Not a happy New Year for the post office
Serenaded in with a lusty rendition of Auld Langs Syne and champagne cork popping we celebrated the arrival of another New Year. Yet, for the post office network, 2008 will be nothing short of disastrous.
Even before the bubbly has gone flat the Government begins its first bloody-minded resolution of closing down branches.
After the scandalous farce of 'consultation' in the past few months the waiting is now over for the first wave of 2,500 post offices to be axed. The year will be full of heartbreaking despair and suffering for communities and post offices up and down the country.
No doubt the Post Office will continue to rub salt into the wounds with typical high-handed arrogance and cynical spin, which includes gagging subpostmasters from telling the truth. It is now compounded with those dreadful patronising 'people's post office' adverts that have cost £10m and are nothing but an insult to a betrayed network.

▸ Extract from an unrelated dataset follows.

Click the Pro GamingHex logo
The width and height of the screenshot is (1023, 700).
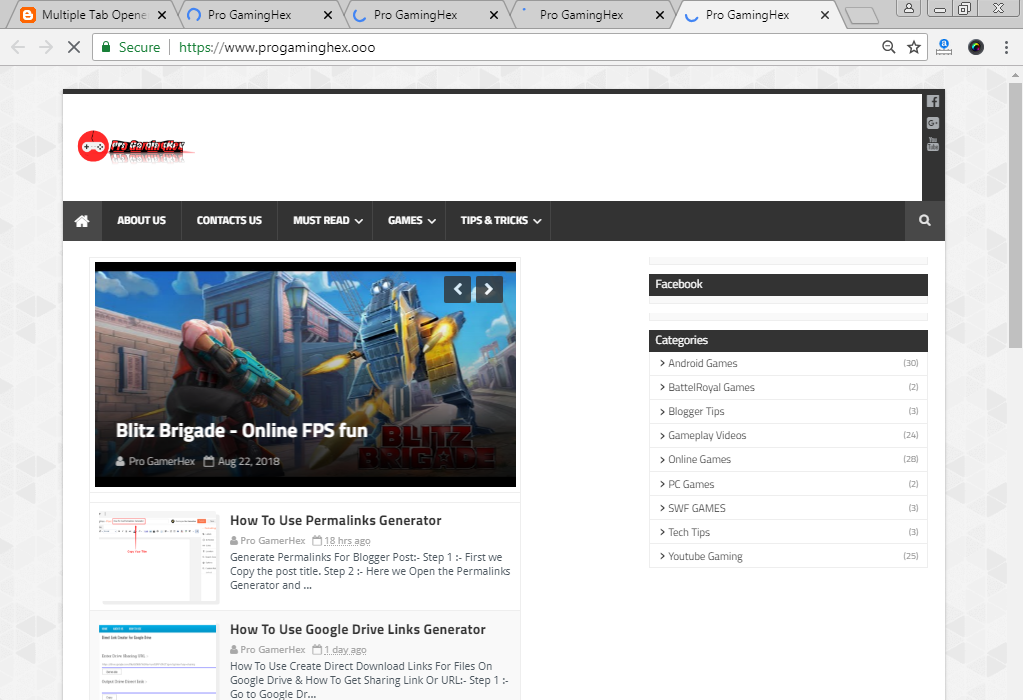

Surely such cash could have been better used as a lifeline for the most isolated and vulnerable communities.
Over the past 12 months I have visited dozens of post office branches - my total tally since Financial Mail began the campaign five years ago now stands at more than 100. Despite some humbling experiences in 2007 - including a trip to Basra to discover how vital the post office is to the most isolated outposts - it was a small detail that sticks most poignantly in my mind.
During one particular branch visit, an anxious subpostmistress told me how her ten-year-old son had started wetting his bed. It transpired the child was desperately worried that should their isolated post office be forced to close down then the family would have to leave the area - an all too realistic scenario. All I could do was offer my deepest sympathies.
I wish Post Office managing director Alan Cook could have been there to share what goes on in the network and understand the real effect closures have on individuals, families and communities. But of course, he would not have been able to attend. He and his overpaid flunkies are always far too busy holding strategy meetings in a plush London ivory tower.